06 June 2006

O Copyright, Thou Art Sick

This is "only" in the US, but as we know, like the plague, these things have a habit of spreading. It's proposed new legislation called SIRA. As the EFF site explains:

SIRA's main aim is clearing the way for online music services by revising the current mechanical compulsory license set out in Section 115 of the Copyright Act to accommodate "full downloads, limited downloads, and interactive streams." So far so good, but the devil is in the details. This license specifically includes and treats as license-able "incidental reproductions...including cached, network, and RAM buffer reproductions."

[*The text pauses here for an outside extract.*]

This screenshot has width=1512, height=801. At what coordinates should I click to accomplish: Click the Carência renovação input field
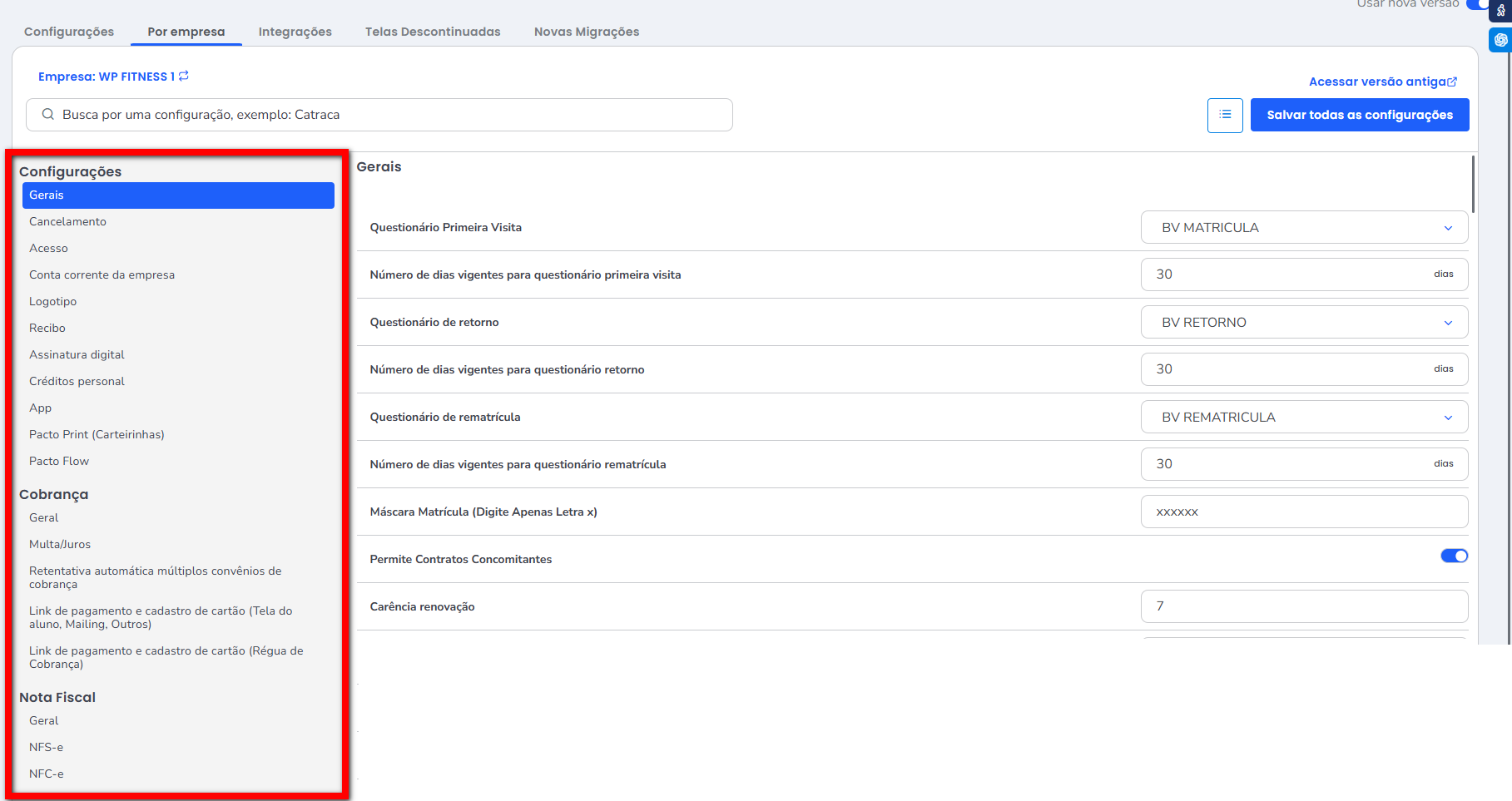[1303, 606]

By smuggling this language into the Copyright Act, the copyright industries are stacking the deck for future fights against other digital technologies that depend on making incidental copies. Just think of all the incidental copies that litter your computer today -- do you have a license for every copy in your browser's cache?

This is the key point: every time you view a Web page you make a copy; every time you play a CD, you make a copy. As the wise Larry Lessig put it to me recently: "in a digital age, copying is as natural as breathing."

Indeed, we need to take the copy out of copyright: it's not about copying, it's about publishing. But this SIRA thing is going in the opposite direction, explicitly making even incidental and evanescent copying something that needs to be regulated and approved. Bad news, people. (Via BoingBoing.)

Update: Not looking good so far.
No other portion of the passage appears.